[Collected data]
^^^^^^^^
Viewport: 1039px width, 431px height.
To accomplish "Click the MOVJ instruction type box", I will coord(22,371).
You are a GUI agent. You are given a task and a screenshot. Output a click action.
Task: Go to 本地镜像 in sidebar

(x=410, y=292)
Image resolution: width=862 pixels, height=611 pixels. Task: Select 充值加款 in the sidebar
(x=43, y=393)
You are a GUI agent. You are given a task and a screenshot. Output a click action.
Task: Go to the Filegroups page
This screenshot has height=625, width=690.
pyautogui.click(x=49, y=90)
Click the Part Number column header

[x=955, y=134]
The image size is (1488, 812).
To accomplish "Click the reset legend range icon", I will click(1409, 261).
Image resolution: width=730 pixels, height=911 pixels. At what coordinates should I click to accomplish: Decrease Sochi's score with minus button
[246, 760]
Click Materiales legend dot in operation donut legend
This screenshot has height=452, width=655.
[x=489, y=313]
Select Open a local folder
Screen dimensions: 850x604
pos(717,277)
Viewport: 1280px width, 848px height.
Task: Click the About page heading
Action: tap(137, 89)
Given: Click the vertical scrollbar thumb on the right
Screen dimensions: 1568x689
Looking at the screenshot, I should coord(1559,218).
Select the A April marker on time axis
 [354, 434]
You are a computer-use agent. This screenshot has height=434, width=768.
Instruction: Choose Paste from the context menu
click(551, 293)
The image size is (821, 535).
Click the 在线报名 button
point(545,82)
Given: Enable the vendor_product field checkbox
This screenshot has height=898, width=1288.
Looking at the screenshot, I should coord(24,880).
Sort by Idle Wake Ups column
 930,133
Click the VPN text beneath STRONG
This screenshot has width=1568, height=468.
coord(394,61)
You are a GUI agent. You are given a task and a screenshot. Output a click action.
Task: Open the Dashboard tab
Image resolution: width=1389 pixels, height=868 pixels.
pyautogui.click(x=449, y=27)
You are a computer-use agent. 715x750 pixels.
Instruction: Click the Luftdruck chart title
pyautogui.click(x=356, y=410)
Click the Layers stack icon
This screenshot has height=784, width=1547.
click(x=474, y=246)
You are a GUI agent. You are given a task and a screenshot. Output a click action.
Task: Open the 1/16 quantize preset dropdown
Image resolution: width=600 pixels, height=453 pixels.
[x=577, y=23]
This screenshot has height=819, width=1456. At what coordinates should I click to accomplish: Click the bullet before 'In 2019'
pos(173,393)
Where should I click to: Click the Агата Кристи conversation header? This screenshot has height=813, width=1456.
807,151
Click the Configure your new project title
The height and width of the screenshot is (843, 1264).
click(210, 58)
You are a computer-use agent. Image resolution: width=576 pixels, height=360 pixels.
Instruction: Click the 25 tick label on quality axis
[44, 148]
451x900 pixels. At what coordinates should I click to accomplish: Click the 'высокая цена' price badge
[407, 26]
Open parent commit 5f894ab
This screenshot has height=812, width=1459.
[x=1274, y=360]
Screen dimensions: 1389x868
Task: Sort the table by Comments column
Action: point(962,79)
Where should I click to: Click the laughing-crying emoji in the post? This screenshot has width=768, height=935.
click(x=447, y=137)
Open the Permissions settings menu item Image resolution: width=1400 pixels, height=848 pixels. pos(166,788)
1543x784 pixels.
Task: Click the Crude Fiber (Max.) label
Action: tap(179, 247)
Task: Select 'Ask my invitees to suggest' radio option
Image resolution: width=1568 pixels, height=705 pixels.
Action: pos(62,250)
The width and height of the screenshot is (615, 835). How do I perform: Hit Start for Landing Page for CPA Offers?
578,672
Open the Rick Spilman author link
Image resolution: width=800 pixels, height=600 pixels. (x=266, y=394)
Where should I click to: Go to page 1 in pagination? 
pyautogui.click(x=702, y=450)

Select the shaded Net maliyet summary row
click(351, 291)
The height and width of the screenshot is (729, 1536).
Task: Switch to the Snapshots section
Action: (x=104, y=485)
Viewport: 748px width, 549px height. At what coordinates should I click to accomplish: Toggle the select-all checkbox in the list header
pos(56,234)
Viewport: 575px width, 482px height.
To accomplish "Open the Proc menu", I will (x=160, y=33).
^^^^^^^^
How many of the lines above contain the string "coordinates"? Give only the number.

4